# ASSIGNMENT
Please repeat, from the entries that follow, the lines from the one containing "This screenshot has width=584, height=308." through the one containing "499x281 pixels. How" exactly, adding nothing.

# DATASET CONTENT
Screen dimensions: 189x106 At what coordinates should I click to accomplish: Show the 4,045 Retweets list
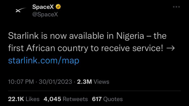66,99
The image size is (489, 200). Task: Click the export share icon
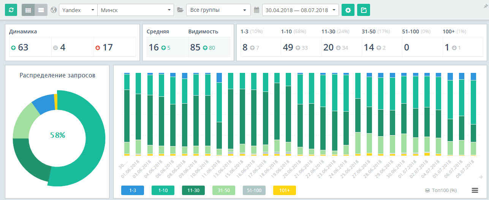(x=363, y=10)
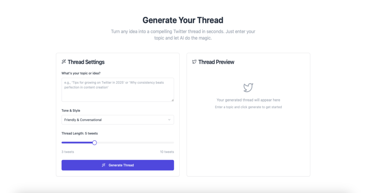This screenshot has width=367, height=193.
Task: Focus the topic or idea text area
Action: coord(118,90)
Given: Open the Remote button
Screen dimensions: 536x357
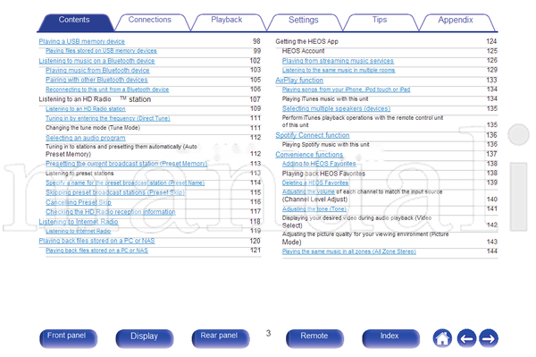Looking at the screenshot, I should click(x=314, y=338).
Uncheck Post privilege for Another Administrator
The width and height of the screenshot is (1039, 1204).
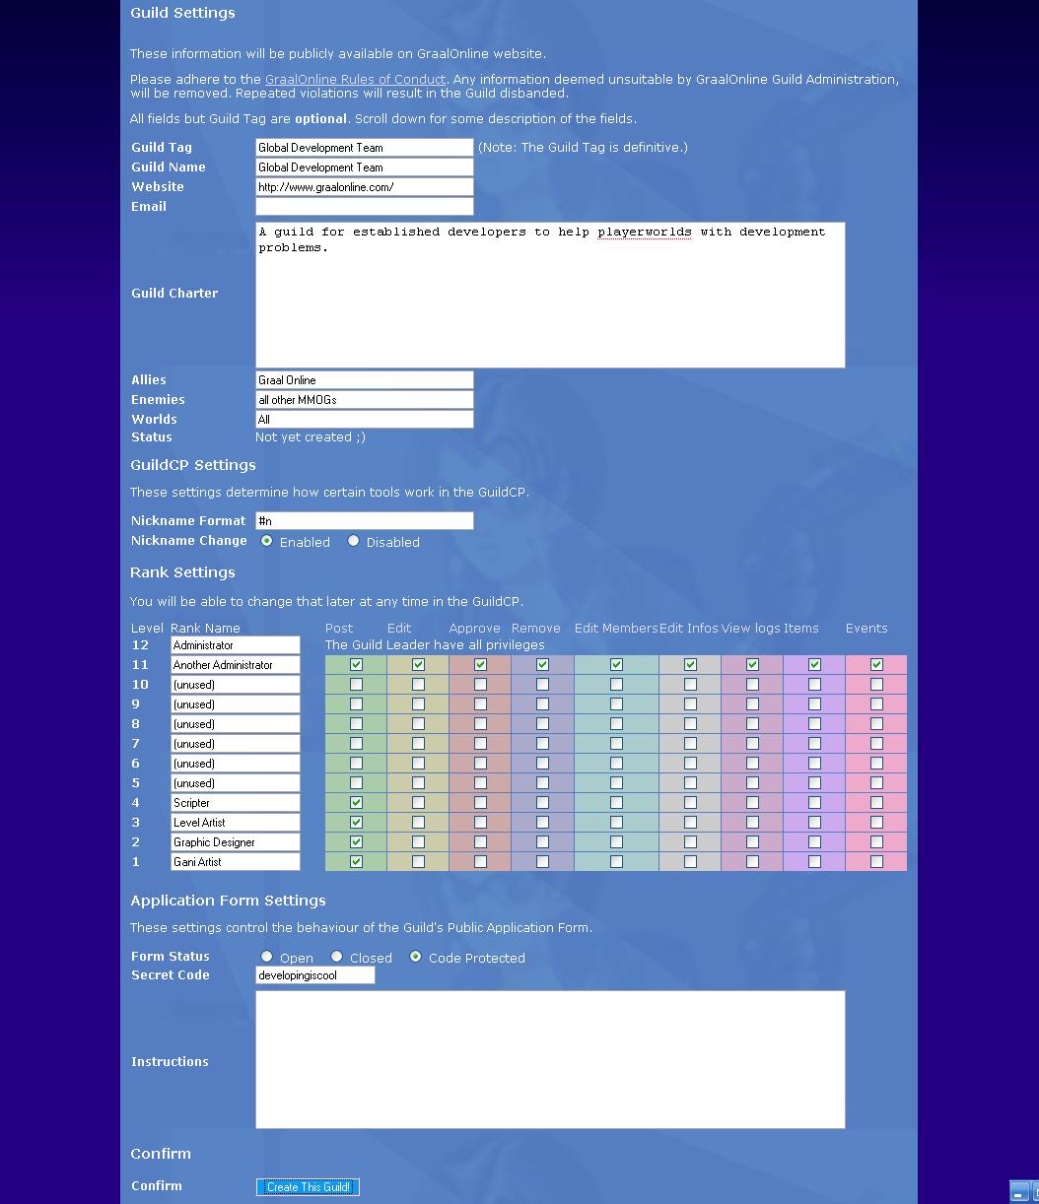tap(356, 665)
...
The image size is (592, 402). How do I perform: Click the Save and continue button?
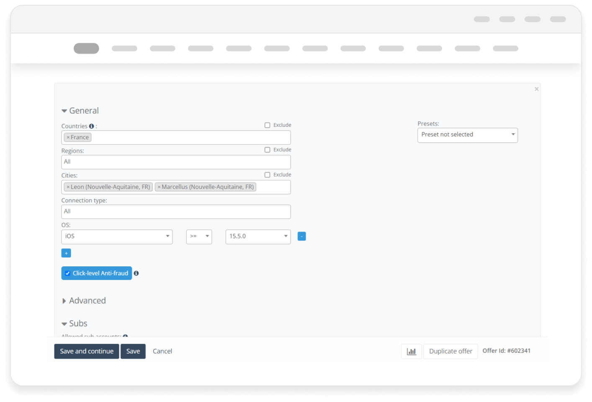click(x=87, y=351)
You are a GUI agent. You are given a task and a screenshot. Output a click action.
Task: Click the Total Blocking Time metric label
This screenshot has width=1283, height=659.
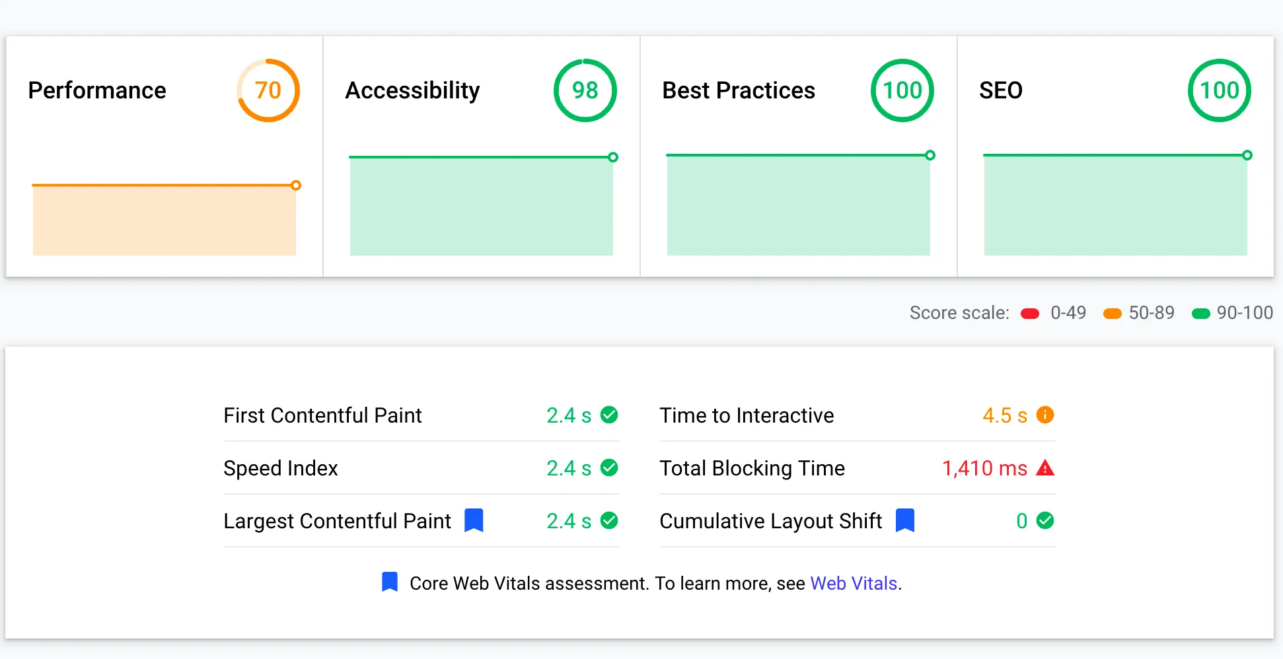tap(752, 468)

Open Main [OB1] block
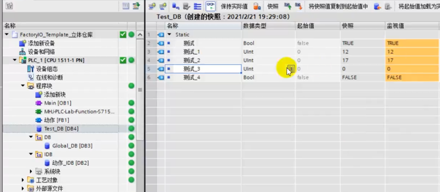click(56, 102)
* * *
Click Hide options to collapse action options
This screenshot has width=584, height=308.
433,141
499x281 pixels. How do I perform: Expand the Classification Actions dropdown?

# YOUR SOLUTION
This screenshot has width=584, height=308.
433,141
499x281 pixels. How do I perform: Expand the Classification Actions dropdown?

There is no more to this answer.